「G1級」エリートがローカル小倉で見せた圧逃劇!名伯楽も想定外の荒療治は功を奏すか!?
28日、小倉メインの小倉日経オープン(OP)は、2番人気のレッドベルオーブ(牡4歳、栗東・藤原英昭厩舎)が勝利。2歳時には朝日杯フューチュリティステークス(G1)で一番人気にも支持された期待馬が1年9カ月ぶりの復活星を挙げた。
さらに注目を浴びたのはそのレースぶり。大外枠から好スタートを決めると、頭を上げながらものすごい勢いで先頭へ。向こう正面に入るころには後続を10馬身近く離しており、1000m通過では57.6秒というハイラップを刻んだ。

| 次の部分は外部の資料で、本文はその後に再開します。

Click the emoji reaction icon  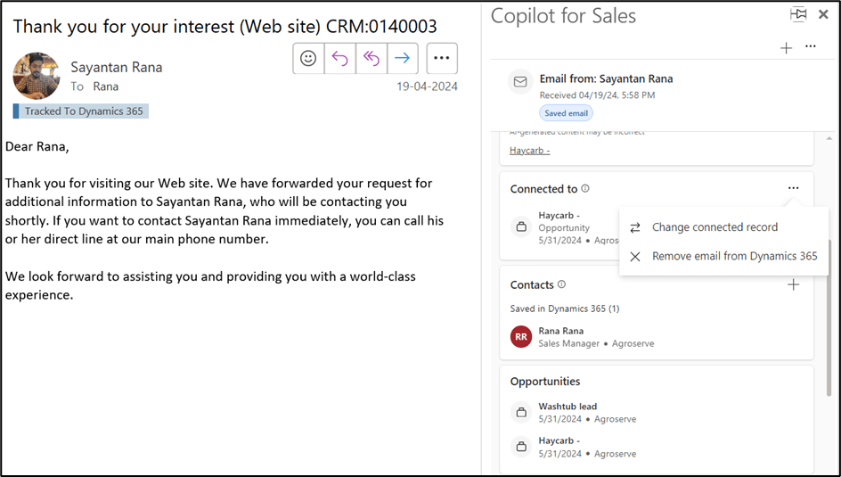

道中は最大で2秒以上後ろを離す大逃げを打つと、ゴールまで先頭を譲ることはなかった。
レッドベルオーブは2歳の時にデイリー杯2歳S(G2)を制した重賞勝ち馬だ。兄レッドベルジュールも同レースを勝っており、弟のレッドベルアームは今年のシンザン記念(G3)で3着に好走している。
彼らは3兄弟揃って西の名門藤原英昭厩舎に預託された、東京ホースレーシングきってのエリート血統なのだ。
前述の通り、重賞を制覇してG1で一番人気に推されるなど、その素質は高く評価されてきたレッドベルオーブであったが、気性面の課題から折り合いに難があり、力を出し切れないレースが続いた。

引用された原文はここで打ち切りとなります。